Choisir le bon aspirateur
- Utiliser un aspirateur avec sac et un filtre HEPA indice 13 (haute efficacité pour les particules aériennes). Les modèles sans sac sont à bannir (risque d’aérosol de poussière lorsqu’on vide le réservoir).
- Si système d’aspiration est centralisé : installation dans un local technique annexe. Nettoyage régulier des gaines souples pour limiter le développement de micro-organismes.
- Les purificateurs d’air n’ont pas fait la preuve de leur efficacité dans la lutte contre les acariens.
Ménage : les bons reflexes
- Pour éliminer la poussière, utiliser un tissu en microfibre ou un chiffon en coton légèrement imbibé d’eau, pour capter les acariens sans abimer les meubles. Oublier les sprays dépoussiérants, les huiles essentielles (polluants de l’air intérieur, inutiles et irritants) et les plumeaux qui déplacent la poussière !
- Si compostage à la maison : nettoyer régulièrement autour du bio-seau dans un périmètre de 50 cm.
- Les acariens se nourrissant de moisissures, toute infiltration ou source de développement fongique est à régler rapidement.
- En cas de séjour dans une location ou une résidence secondaire inoccupée pendant plusieurs semaines : bien aérer, passer l’aspirateur, laver les couvertures, mettre les housses anti-acariens.
Ne pas oublier les acariens de stockage !
Les acariens de stockage recherchent les zones les plus favorables pour leur développement : taux d’hygrométrie approchant 80 % et température avoisinant les 25 à 30 °C. Ainsi, ils sont présents dans les granges, les étables, les greniers à foin et les silos à grains, mais aussi dans la cuisine, la salle de bain ou même les toilettes et la literie, les interstices de plancher, les placards à provisions, les garde-manger, les meubles cannés, les chaises paillées ou rembourrées, les toits de chaume, les litières, les paquets de farine (ils peuvent coloniser un paquet ouvert en 2 mois), les murs humides et moisis.
En cas de séjour dans un endroit à climat (sub)tropical, conserver les farines dans des récipients hermétiquement fermés au réfrigérateur. Ces allergènes d’acariens ne sont pas détruits par la chaleur et peuvent être à l’origine d’anaphylaxie (en cas d’ingestion de plats contenant ces farines contaminées).
Limitez les sources de libération de formaldéhyde
- Meubles en agglomérés (aérer pendant 15 jours avant utilisation).
- Choisir des peintures avec le logo A+ garantissant une libération de formaldéhyde modérée.
- Bien aérer une pièce qui vient de bénéficier des transformation (colles pour sol ou papiers peints).
- Éviter certains produits d’entretien.
Dépister la présence d’acariens
La possibilité de dépister la présence d’acariens est offerte par l’Acarex-test, disponible en ligne ou en pharmacie.

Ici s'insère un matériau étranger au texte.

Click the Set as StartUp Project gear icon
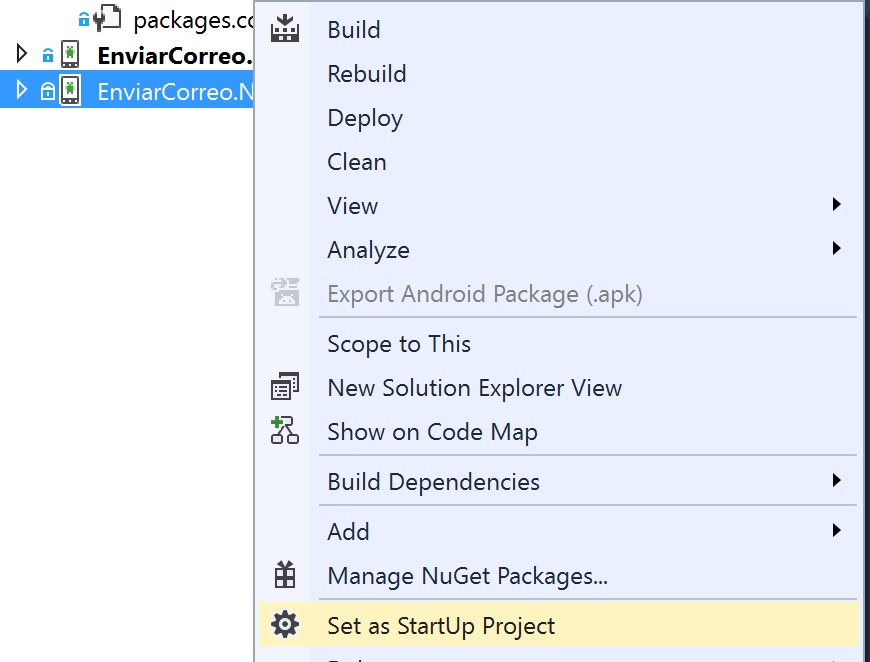 coord(285,626)
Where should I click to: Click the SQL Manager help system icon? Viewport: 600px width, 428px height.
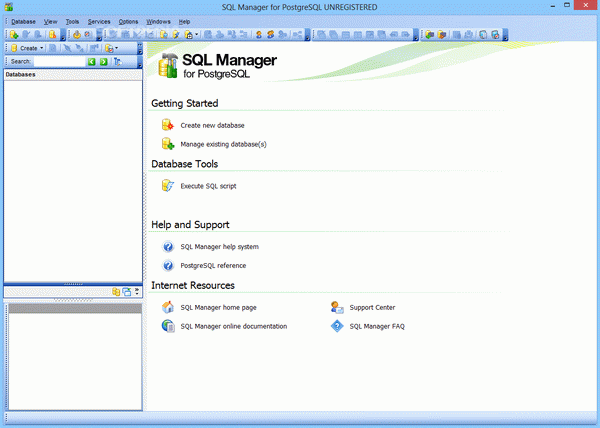tap(168, 246)
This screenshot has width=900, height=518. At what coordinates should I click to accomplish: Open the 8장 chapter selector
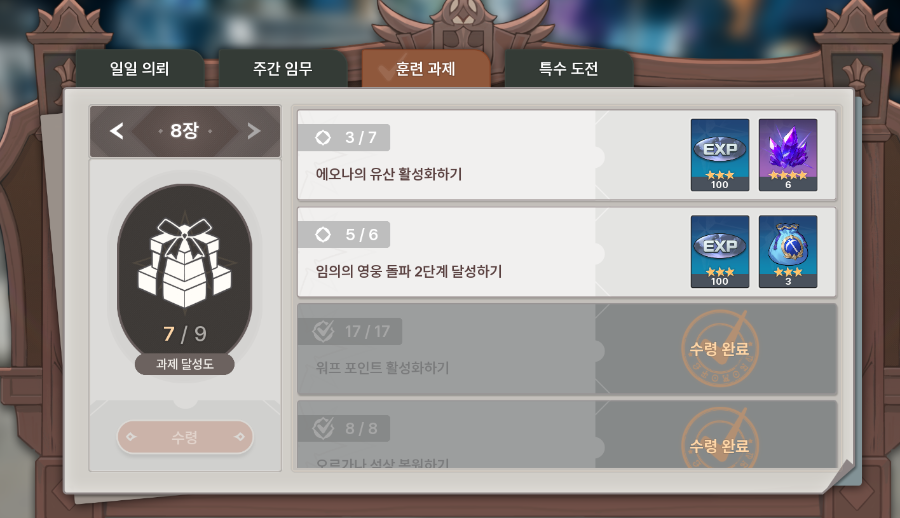tap(185, 131)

Il dose la quantité de guanine excrétée uniquement par les acariens. La meilleure solution reste l’intervention à domicile d’un CEI (conseiller en environnement intérieur). L’intervention est remboursée en cas de prescription médicale. Demander à son allergologue.
Allergènes des acariens
- D. pteronnyssinus : 32 allergènes sont actuellement identifiés et répertoriés dans le WHO/ IUIS Allergen nomenclature. Le dernier inscrit fin 2022 est le Der p40. L’allergène du groupe 1 (Der p1 : cystéine-protéase) est détruit à 60 °C, contrairement à l’allergène du groupe 2 (Der p2 : polypeptide se liant aux lipides) qui reste présent même chauffé à 100 °C. On estime qu’environ 20 à 40 particules fécales produites par jour contiennent chacune 0,1 ng à 10 ng de Der p1. Cet allergène majeur a pour particularité de modifier la perméabilité de la barrière bronchique lorsqu’il est inhalé, favorisant ainsi la traversée d’autres allergènes. Son seuil de sensibilisation, variable selon les individus, est estimé à 2 à 10 µg de Der p1/g de poussière. Les symptômes apparaissent dès que ce seuil est 5 fois plus élevé.
Le Der p10 est à l’origine d’allergies croisées alimentaires avec la tropomyosine des crustacés, mollusques, des insectes, ou respiratoires avec les blattes.
- D. farinae : 37 allergènes.
- T. putrescentiae : 16 allergènes.
- L. destructor : 5 allergènes.
Housses anti-acariens
Actuellement, ces housses ne sont pas remboursées, mais certaines mutuelles peuvent les prendre en charge.